L’Académie française, réunion littéraire de quatre gentilshommes angevins désireux de converser sur de graves sujets politiques, philosophiques et religieux a peut-être été, parmi d’autres, le point de départ de la comédie de Shakespeare Peines d’amour perdues (vers 1594).
La scène se passant en Navarre, il est possible aussi que la comédie fasse allusion au déplacement de Catherine de Médicis et de Marguerite de Valois sa fille auprès d’Henri de Navarre en 1578 – déplacement postérieur d’un an à l’édition de ce premier volume de l’Académie (1577).
Mais ces rapprochements, même fondés, nous entrainent bien loin des sujets d’importance traités par l’auteur adepte de la religion réformée. Il appartenait à Shakespeare de s’en emparer et de convertir joyeusement une réunion aux objectifs sérieux en farce débridée.
A. C.
[1] Romeo Arbour, L’ère baroque en France : répertoire chronologique des éditions de textes littéraires, Deuxième partie, 1616-1628, Genève, Droz, 1979.
[2] Jean de La Caille, Histoire de l’imprimerie et de la librairie, où l’on voit son origine & son progrès, jusqu’en 1689, A Paris, chez Jean de La Caille, 1689.
[3] Notre exemplaire ne possède pas ce colophon car il lui manque les 15 dernières pages sur les dernières 41 pages complètes de la collation qui comprennent cet achevé d’imprimer et l’index. Manquent aussi les pages 281 à 294 qui ont été arrachées. La collation, [6], 693, [26 (au lieu de 41)] p., est néanmoins identique pour le reste à celle de la bibliothèque Folger, y compris les erreurs dans les signatures.

__Données__:
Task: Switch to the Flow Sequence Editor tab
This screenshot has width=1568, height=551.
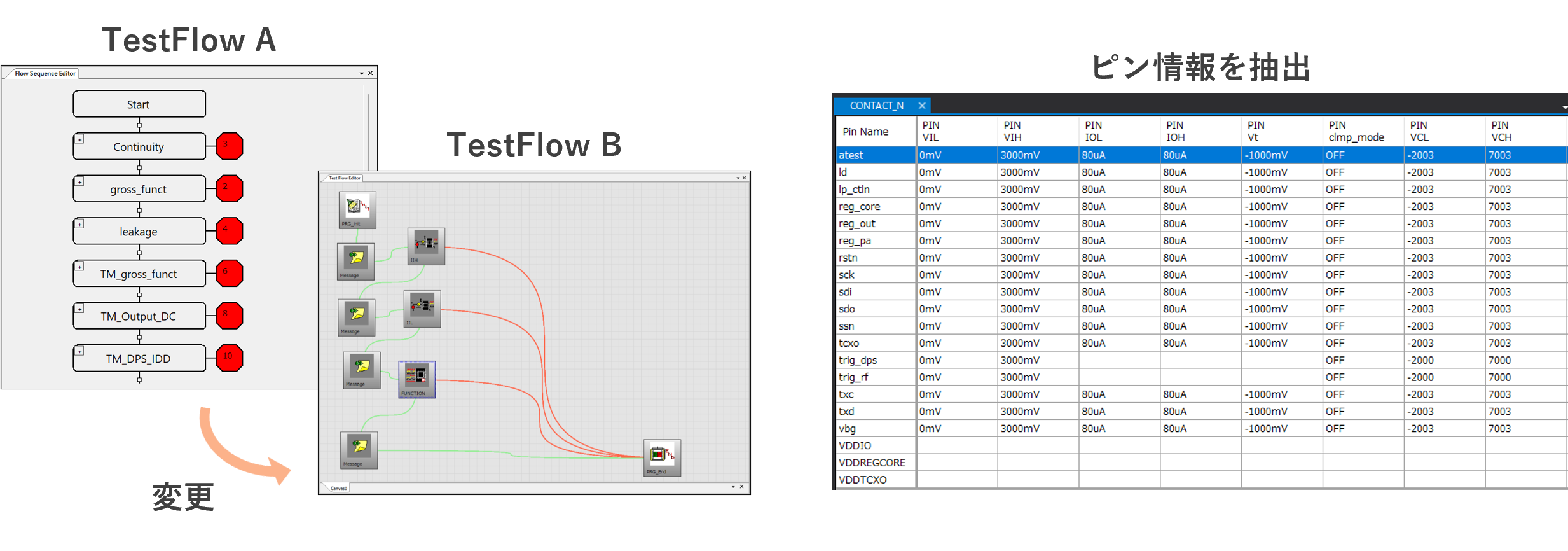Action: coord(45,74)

==

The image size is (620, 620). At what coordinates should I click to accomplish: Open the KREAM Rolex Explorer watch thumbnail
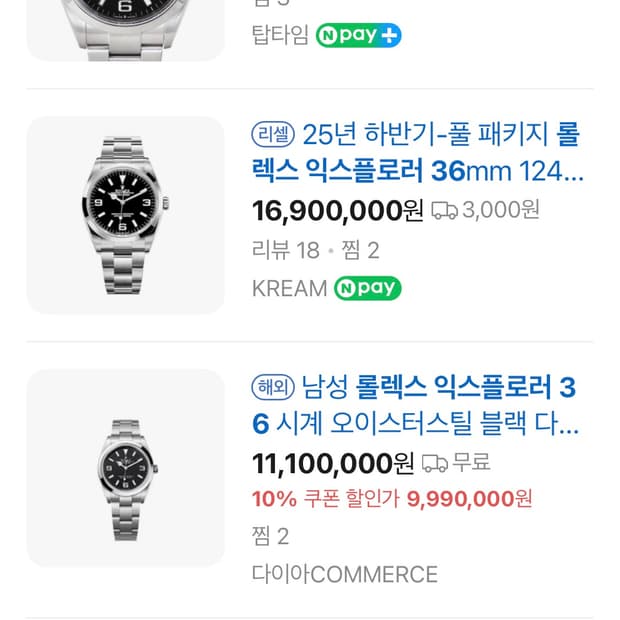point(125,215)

__Tâche à effectuer__:
Recopiez intégralement le texte fourni sur l'Académie française et Peines d'amour perdues, sans y changer un seul caractère.

__Résultat__:
L’Académie française, réunion littéraire de quatre gentilshommes angevins désireux de converser sur de graves sujets politiques, philosophiques et religieux a peut-être été, parmi d’autres, le point de départ de la comédie de Shakespeare Peines d’amour perdues (vers 1594).
La scène se passant en Navarre, il est possible aussi que la comédie fasse allusion au déplacement de Catherine de Médicis et de Marguerite de Valois sa fille auprès d’Henri de Navarre en 1578 – déplacement postérieur d’un an à l’édition de ce premier volume de l’Académie (1577).
Mais ces rapprochements, même fondés, nous entrainent bien loin des sujets d’importance traités par l’auteur adepte de la religion réformée. Il appartenait à Shakespeare de s’en emparer et de convertir joyeusement une réunion aux objectifs sérieux en farce débridée.
A. C.
[1] Romeo Arbour, L’ère baroque en France : répertoire chronologique des éditions de textes littéraires, Deuxième partie, 1616-1628, Genève, Droz, 1979.
[2] Jean de La Caille, Histoire de l’imprimerie et de la librairie, où l’on voit son origine & son progrès, jusqu’en 1689, A Paris, chez Jean de La Caille, 1689.
[3] Notre exemplaire ne possède pas ce colophon car il lui manque les 15 dernières pages sur les dernières 41 pages complètes de la collation qui comprennent cet achevé d’imprimer et l’index. Manquent aussi les pages 281 à 294 qui ont été arrachées. La collation, [6], 693, [26 (au lieu de 41)] p., est néanmoins identique pour le reste à celle de la bibliothèque Folger, y compris les erreurs dans les signatures.